I also feel as though she is contradicting herself because first, she says she should be helped everywhere she goes because she is a female, and then she complains when she gets special treatment because she is a female. I believe that the question of the matter is not whether Sojourner repeats a question or whether we pay attention to her question. Independently of what the question means or what the person asks, the fact of the matter is that we are what we are and not (never) what others want us to be or become. The hard part is to have the strength to defend our beliefs and never give in to the desires of others. It is this particular belief of mine that leads me to think that there is no crime worse than the theft of identity. Women and not only women around the whole world suffered from these crimes, and the color of their skin was not always brown on the bodies of the sufferers.
Furthermore, there is no color for the souls, and might we be misled to direct our talk about these things from the particular point of view of the color of some skins? It is needless to say that these skins are those of the sufferers and are never related to the color of the minds or souls of the criminals. Of course, the story is told from the point of view of the winners, but it is the right of the sufferers to keep their strengths and let the world know that the truth has two sides, and both sides are seldom identical.

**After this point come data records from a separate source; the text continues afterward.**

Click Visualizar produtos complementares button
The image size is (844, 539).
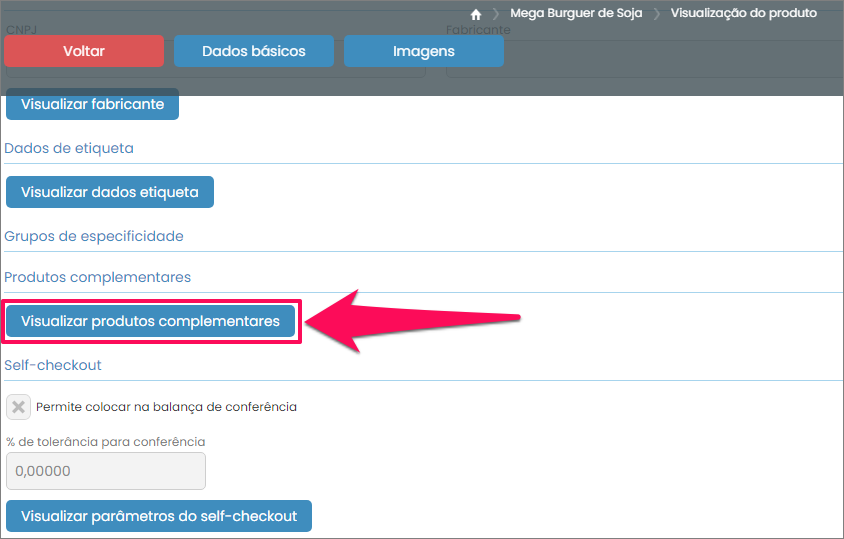[150, 322]
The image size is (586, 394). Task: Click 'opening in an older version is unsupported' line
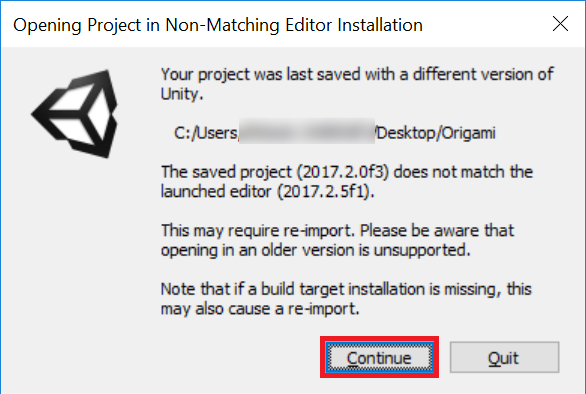pyautogui.click(x=315, y=250)
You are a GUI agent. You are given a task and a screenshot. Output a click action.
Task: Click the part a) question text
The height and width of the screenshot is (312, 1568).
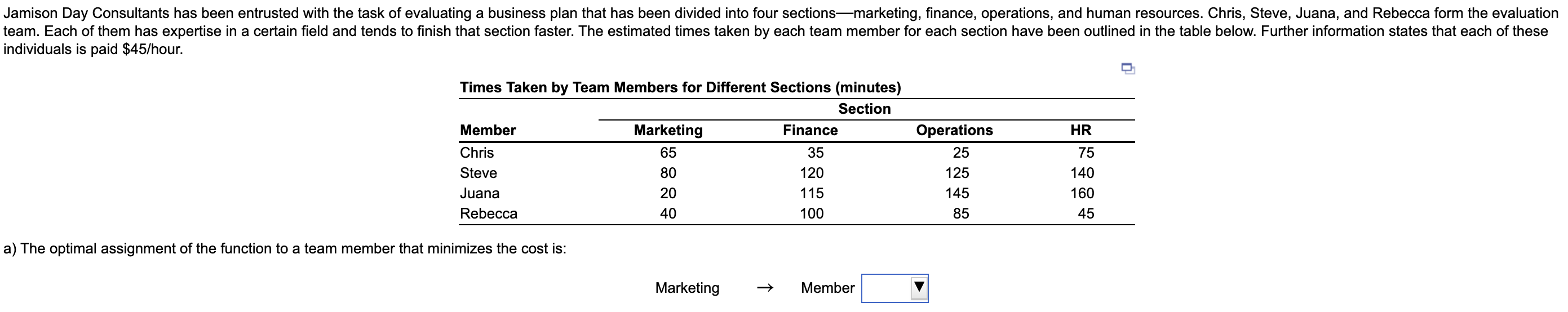[285, 249]
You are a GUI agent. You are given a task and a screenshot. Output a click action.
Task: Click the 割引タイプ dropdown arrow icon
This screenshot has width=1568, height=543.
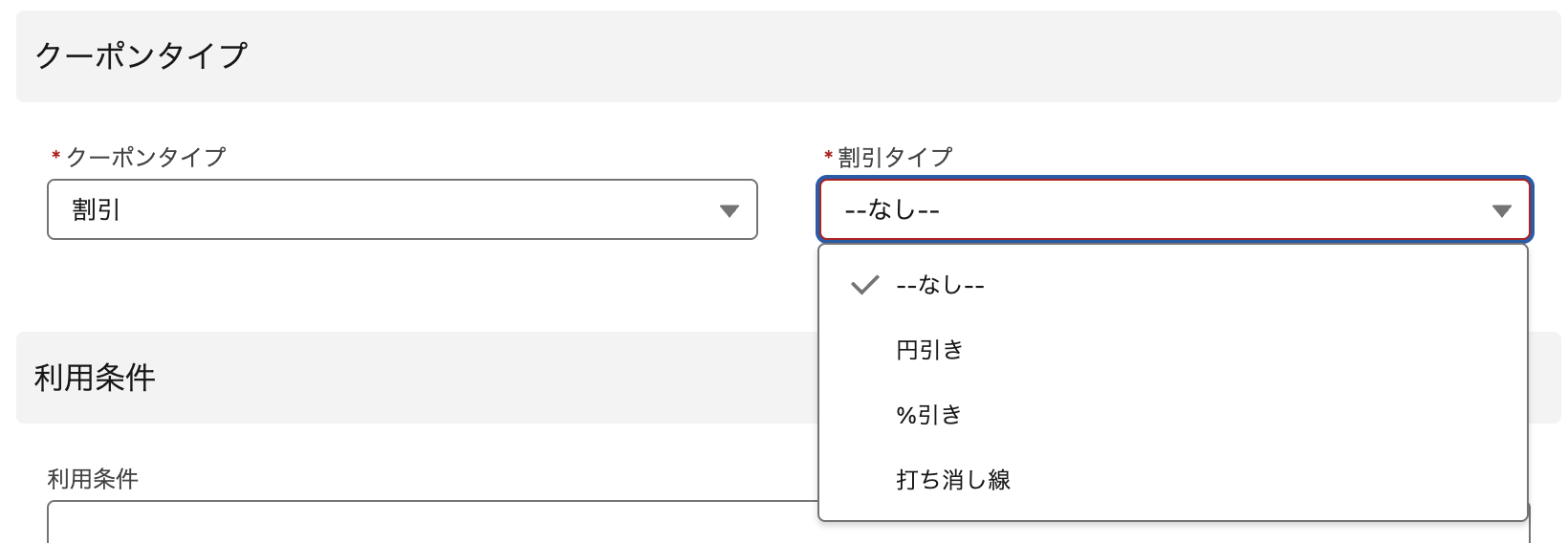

In any case, who decides who wins? In one way or another, we are sufferers and survivors in this world, and the sacrifices we make, voluntarily or not, will become our key to a better way of life, sooner or later. May Sojourner’s soul, wherever it might be, be cleaned and recognized for her strengths, and may our time spent in remembering her, or even in talking about her, or even through including her in some project of ours, be another push to bring her memory (one among millions) out of the darkness and into the light of truth, respect, and honorability.